Another week of 2014 is in the books, and for these three companies trading at 52-week lows, it was a week to forget.
Glentel Inc (TSX: GLN)
Canada’s largest independent multi-carrier phone retailer had its stock fall to a new 52-week low of $11.76 on April 16. This company has been in operation for over 50 years and has 1,420 locations in four countries. In Canada it operates under the brands Wirelesswave, T-booth Wireless, Wireless Etc, Target Mobile, and MacStation, and offers products and plans from Rogers, Fido, Bell, Virgin mobile, Chat-r and Sasktel.
The company hit a record in 2013 with $1.3 billion in sales compared to $784 million in 2012. What may be irking investors is the sudden drop in net income in 2013, earning only $4.6 million compared to $27 million in 2012.
2013 had been a year of expansion for Glentel, opening 124 Target Mobile kiosks in Canada, in the U.S. it assumed control of 154 BJ’s Wholesale Club kiosk locations from Verizon. The company also paid out $23.1 million of the $83.3 million price tag to finish a deal it announced in November 2012 to purchase Automotive Technologies Inc. (aka Wirelesszone). This will add another 409 franchised and 19 corporate stores to Glentel’s U.S. portfolio. When these factors are considered, 2013 EBITA came in at $62 million, compared to $54 million in 2012.
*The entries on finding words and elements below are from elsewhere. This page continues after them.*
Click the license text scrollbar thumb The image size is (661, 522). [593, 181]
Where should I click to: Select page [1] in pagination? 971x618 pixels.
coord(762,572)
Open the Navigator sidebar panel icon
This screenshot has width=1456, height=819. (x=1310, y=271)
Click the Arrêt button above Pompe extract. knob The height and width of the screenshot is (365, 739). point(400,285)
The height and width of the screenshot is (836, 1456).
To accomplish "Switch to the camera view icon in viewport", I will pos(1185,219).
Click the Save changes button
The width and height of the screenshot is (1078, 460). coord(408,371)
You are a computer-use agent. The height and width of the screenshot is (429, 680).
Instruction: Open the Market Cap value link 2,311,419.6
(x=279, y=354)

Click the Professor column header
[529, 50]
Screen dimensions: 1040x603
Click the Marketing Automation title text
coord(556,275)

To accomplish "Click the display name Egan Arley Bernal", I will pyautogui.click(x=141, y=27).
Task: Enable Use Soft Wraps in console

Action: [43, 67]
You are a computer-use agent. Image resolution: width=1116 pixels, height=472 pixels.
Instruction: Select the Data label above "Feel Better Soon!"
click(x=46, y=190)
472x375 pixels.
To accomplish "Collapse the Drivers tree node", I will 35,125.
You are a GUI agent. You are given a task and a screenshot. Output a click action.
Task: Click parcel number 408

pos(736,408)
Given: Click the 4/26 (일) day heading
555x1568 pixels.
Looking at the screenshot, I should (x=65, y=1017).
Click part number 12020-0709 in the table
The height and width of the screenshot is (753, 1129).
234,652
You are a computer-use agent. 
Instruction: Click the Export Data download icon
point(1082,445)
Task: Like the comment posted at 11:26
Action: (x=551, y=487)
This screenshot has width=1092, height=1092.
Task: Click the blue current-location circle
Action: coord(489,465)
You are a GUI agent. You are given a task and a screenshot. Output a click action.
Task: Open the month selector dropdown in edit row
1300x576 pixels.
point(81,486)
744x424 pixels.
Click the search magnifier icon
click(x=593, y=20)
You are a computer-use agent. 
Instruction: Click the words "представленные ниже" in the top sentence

Empire Company (TSX: EMP.A)
The parent company of Sobeys and 41% owner of Crombie REIT fell to a new 52-week low of $65.01 on April 17. This has been a year of transformation for Empire with the acquisition of Safeway and the closing of Empire Theaters. The stock has shown the jitters of investors with a 52-week range of $83.29 to $65.01. Back in March, Empire fell short of expectations when it released its Q3 results showing $77.3 million in net earnings compared with $75.8 million in Q3 of 2012.
An issue which has the potential to hurt sales at Sobeys is a new law that has been enacted in Alberta. This law prohibits retailers from offering loyalty programs on pharmacy drugs, programs such as Air Miles, which is offered by Safeway. Sobeys announced that it would pursue legal action against this ruling. This type of law is not new to Sobeys — it is currently engaged in a similar legal battle in the Supreme Court of BC.
Before the new low, analysts had a consensus of a “buy” rating and several research firms have cut the price target from $87.00 to $80.00, allowing plenty of room for growth. This potential for growth is backed up by a $0.26 quarterly dividend, which will be paid out on April.
This gold stock turned to lead on April 17 when it hit a new 52-week low of $8.74. The stock has taken a hit since it was announced that along with partner Agnico-Eagle Mines (TSX: AEM)(NYSE: AEM), it is seeking to purchase Osisko Mining Corporation (TSX: OSK) for $3.9 billion. If the deal is completed, the two companies will divvy up the assets of Osisko and take over the already developed Malartic gold mine in Quebec.
The deal is not set in stone yet as Goldcorp also has a raised bid of $3.6 billion in place, and the provincial government could decide to make any takeover by a non-Quebecois company more difficult. Yamana’s stock currently carries a price target of $11.59 and has been downgraded from “strong buy” to “buy.”
Foolish bottom line
The market is full of highs and lows and savvy investors know when to jump on a good deal. For these companies a week like this could turn into an opportunity for investors, if they can ride out the waves of the market and governments.